EXERCISE INSTRUCTIONS: Arrange each line of the listing below as a row of a Markdown table. Put the row number in a "No." column and the line's text in an "Entry" column, and omit any blank lines.
+ + + + + + +
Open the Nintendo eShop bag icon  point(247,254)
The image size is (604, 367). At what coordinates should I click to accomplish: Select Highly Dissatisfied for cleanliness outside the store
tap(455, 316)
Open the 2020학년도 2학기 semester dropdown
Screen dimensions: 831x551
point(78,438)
+ + + + + + +
TASK OUTPUT:
| No. | Entry |
|---|---|
| 1 | Open the Nintendo eShop bag icon  point(247,254) |
| 2 | The image size is (604, 367). At what coordinates should I click to accomplish: Select Highly Dissatisfied for cleanliness outside the store |
| 3 | tap(455, 316) |
| 4 | Open the 2020학년도 2학기 semester dropdown |
| 5 | Screen dimensions: 831x551 |
| 6 | point(78,438) |